To start exploring some of the features of Test::Harness I need to
switch from F<make test> to the F<prove> command (which ships with
Test::Harness). For the following examples I'll also need a recent
version of Test::Harness installed; 3.14 is current as I write.

For the examples I'm going to assume that we're working with a
'normal' Perl module distribution. Specifically I'll assume that
typing F<make> or F<./Build> causes the built, ready-to-install module
code to be available below ./blib/lib and ./blib/arch and that
there's a directory called 't' that contains our tests. Test::Harness
isn't hardwired to that configuration but it  saves me from explaining
which files live where for each example.

Back to F<prove>; like F<make test> it runs a test suite - but it
provides far more control over which tests are executed, in what
order and how their results are reported. Typically F<make test>
runs all the test scripts below the 't' directory. To do the same
thing with prove I type:

  prove -rb t

The switches here are -r to recurse into any directories below 't'
and -b which adds ./blib/lib and ./blib/arch to Perl's include path
so that the tests can find the code they will be testing. If I'm
testing a module of which an earlier version is already installed
I need to be careful about the include path to make sure I'm not
running my tests against the installed version rather than the new
one that I'm working on.

Unlike F<make test>, typing F<prove> doesn't automatically rebuild
my module. If I forget to make before prove I will be testing against
older versions of those files - which inevitably leads to confusion.
I either get into the habit of typing

  make && prove -rb t

or - if I have no XS code that needs to be built I use the modules
below F<lib> instead

  prove -Ilib -r t

So far I've shown you nothing that F<make test> doesn't do. Let's
fix that.

=head2 Saved State

If I have failing tests in a test suite that consists of more than
a handful of scripts and takes more than a few seconds to run it
rapidly becomes tedious to run the whole test suite repeatedly as
I track down the problems.

I can tell prove just to run the tests that are failing like this:

  prove -b t/this_fails.t t/so_does_this.t

That speeds things up but I have to make a note of which tests are
failing and make sure that I run those tests. Instead I can use
prove's --state switch and have it keep track of failing tests for
me. First I do a complete run of the test suite and tell prove to
save the results:

  prove -rb --state=save t

That stores a machine readable summary of the test run in a file
called '.prove' in the current directory. If I have failures I can
then run just the failing scripts like this:

  prove -b --state=failed

I can also tell prove to save the results again so that it updates
its idea of which tests failed:

  prove -b --state=failed,save

As soon as one of my failing tests passes it will be removed from
the list of failed tests. Eventually I fix them all and prove can
find no failing tests to run:

  Files=0, Tests=0, 0 wallclock secs ( 0.00 usr + 0.00 sys = 0.00 CPU)
  Result: NOTESTS

As I work on a particular part of my module it's most likely that
the tests that cover that code will fail. I'd like to run the whole
test suite but have it prioritize these 'hot' tests. I can tell
prove to do this:

  prove -rb --state=hot,save t

All the tests will run but those that failed most recently will be
run first. If no tests have failed since I started saving state all
tests will run in their normal order. This combines full test
coverage with early notification of failures.
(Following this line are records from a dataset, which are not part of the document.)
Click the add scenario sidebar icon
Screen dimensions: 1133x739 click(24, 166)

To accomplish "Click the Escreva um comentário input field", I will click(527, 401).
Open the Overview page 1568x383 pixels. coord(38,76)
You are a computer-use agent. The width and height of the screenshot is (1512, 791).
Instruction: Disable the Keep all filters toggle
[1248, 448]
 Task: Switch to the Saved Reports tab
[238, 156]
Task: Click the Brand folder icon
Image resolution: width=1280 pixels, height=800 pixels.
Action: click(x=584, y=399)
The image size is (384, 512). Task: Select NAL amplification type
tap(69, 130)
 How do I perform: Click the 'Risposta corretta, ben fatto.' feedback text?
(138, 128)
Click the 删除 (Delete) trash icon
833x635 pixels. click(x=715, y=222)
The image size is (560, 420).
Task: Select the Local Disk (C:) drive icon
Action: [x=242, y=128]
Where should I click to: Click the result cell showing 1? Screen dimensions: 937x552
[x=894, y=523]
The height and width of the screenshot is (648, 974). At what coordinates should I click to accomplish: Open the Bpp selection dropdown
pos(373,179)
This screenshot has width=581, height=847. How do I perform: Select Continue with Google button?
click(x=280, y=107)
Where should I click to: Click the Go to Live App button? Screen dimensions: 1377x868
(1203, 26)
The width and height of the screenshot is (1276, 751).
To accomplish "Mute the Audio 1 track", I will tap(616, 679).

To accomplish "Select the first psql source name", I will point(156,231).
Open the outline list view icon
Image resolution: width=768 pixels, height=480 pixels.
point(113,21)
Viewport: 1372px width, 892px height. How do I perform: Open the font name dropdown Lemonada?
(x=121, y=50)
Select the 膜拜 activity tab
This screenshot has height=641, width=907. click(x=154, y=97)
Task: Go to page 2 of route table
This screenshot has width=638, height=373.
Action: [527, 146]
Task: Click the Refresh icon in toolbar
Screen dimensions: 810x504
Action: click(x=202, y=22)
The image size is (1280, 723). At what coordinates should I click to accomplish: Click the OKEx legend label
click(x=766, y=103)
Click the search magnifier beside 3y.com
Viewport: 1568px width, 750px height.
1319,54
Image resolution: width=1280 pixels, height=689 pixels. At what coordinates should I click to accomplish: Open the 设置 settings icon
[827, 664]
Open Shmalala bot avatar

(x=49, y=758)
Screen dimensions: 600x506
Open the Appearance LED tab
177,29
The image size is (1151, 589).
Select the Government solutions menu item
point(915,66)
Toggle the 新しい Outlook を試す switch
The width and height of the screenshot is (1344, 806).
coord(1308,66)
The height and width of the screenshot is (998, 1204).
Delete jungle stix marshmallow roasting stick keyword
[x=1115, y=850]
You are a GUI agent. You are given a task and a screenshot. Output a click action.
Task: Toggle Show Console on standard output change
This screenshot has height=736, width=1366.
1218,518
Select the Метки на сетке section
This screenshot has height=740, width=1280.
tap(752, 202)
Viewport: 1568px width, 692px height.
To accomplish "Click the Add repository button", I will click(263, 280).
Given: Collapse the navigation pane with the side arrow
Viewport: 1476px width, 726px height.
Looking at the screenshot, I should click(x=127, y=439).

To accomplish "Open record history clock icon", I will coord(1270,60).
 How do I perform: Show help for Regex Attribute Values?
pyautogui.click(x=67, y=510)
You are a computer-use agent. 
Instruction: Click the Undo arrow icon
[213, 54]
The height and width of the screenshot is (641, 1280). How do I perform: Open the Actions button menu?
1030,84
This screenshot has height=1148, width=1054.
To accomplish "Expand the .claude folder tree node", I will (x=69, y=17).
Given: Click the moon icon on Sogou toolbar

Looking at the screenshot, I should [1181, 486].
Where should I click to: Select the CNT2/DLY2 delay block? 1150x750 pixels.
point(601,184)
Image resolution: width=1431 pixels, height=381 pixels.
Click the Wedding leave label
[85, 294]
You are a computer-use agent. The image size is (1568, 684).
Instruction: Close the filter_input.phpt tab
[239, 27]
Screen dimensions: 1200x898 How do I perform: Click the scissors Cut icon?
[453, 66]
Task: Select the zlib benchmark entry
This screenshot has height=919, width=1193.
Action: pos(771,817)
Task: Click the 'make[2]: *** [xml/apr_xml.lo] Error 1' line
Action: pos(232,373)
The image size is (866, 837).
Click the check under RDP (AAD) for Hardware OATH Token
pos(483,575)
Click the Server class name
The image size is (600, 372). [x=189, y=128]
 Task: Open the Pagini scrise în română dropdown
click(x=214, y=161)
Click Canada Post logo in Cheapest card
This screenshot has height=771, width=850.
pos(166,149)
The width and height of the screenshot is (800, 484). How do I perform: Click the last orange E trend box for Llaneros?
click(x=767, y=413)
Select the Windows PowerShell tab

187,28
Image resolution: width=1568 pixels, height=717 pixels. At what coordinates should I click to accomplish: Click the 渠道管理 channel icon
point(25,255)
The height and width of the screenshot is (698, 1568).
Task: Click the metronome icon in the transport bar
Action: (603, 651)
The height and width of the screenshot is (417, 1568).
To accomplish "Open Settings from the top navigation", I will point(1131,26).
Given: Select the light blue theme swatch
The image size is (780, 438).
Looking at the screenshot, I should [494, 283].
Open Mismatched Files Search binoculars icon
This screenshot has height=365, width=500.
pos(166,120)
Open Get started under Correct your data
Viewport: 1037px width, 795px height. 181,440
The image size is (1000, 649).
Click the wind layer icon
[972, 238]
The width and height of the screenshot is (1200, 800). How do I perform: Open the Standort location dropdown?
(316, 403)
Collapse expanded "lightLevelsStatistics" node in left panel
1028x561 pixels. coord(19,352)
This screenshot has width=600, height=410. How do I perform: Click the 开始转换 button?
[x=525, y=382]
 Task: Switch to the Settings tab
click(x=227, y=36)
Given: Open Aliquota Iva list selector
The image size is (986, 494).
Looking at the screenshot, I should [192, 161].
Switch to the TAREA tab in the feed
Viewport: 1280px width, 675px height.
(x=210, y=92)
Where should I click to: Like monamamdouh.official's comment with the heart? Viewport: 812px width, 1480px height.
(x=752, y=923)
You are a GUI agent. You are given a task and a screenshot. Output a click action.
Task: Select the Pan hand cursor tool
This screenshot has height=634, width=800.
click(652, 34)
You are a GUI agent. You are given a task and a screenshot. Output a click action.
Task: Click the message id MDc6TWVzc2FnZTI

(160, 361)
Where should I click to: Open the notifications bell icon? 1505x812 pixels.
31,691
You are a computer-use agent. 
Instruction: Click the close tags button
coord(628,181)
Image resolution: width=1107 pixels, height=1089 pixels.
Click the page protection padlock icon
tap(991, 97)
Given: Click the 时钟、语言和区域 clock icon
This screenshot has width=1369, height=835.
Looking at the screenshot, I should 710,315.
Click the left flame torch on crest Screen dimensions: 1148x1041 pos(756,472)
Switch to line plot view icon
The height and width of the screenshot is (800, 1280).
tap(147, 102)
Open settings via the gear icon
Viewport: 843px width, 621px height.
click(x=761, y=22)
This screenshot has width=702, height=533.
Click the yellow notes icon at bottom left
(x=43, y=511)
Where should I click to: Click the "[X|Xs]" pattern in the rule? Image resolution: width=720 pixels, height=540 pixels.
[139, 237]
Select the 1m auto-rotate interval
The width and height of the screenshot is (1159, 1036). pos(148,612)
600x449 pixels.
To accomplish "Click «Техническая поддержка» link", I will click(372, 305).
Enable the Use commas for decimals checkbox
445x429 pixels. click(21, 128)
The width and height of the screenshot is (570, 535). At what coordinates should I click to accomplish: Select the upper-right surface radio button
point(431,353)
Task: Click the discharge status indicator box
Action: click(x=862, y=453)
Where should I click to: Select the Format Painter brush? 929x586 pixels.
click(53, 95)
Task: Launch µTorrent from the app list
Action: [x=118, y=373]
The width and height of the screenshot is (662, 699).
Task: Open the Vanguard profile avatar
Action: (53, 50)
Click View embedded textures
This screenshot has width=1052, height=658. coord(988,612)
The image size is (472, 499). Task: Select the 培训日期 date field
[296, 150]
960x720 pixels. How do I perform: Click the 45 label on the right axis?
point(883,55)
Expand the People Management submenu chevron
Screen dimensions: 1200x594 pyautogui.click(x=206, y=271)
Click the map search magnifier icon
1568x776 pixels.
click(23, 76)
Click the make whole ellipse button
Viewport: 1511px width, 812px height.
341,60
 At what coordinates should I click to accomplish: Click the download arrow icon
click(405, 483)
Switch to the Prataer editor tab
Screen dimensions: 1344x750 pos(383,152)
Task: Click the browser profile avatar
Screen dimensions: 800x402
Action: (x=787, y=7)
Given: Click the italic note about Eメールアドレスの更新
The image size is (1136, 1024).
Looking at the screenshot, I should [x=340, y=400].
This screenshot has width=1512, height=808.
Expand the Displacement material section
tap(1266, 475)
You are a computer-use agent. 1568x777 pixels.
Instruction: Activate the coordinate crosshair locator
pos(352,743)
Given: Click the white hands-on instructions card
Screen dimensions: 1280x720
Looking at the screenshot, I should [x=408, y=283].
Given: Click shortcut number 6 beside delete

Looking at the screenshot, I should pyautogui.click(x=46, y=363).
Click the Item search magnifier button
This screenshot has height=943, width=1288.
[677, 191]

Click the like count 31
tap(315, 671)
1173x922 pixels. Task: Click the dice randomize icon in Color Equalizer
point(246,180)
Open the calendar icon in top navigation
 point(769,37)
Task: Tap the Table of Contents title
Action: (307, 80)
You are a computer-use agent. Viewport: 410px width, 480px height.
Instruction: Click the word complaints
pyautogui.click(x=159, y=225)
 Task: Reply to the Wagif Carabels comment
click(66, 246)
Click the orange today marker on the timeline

The --state switch supports a number of options; for example to run
failed tests first followed by all remaining tests ordered by the
timestamps of the test scripts - and save the results - I can use

  prove -rb --state=failed,new,save t

See the prove documentation (type prove --man) for the full list
of state options.

When I tell prove to save state it writes a file called '.prove'
('_prove' on Windows) in the current directory. It's a YAML document
so it's quite easy to write tools of your own that work on the saved
test state - but the format isn't officially documented so it might
change without (much) warning in the future.

=head2 Parallel Testing

If my tests take too long to run I may be able to speed them up by
running multiple test scripts in parallel. This is particularly
effective if the tests are I/O bound or if I have multiple CPU
cores. I tell prove to run my tests in parallel like this:

  prove -rb -j 9 t

The -j switch enables parallel testing; the number that follows it
is the maximum number of tests to run in parallel. Sometimes tests
that pass when run sequentially will fail when run in parallel. For
example if two different test scripts use the same temporary file
or attempt to listen on the same socket I'll have problems running
them in parallel. If I see unexpected failures I need to check my
tests to work out which of them are trampling on the same resource
and rename temporary files or add locks as appropriate.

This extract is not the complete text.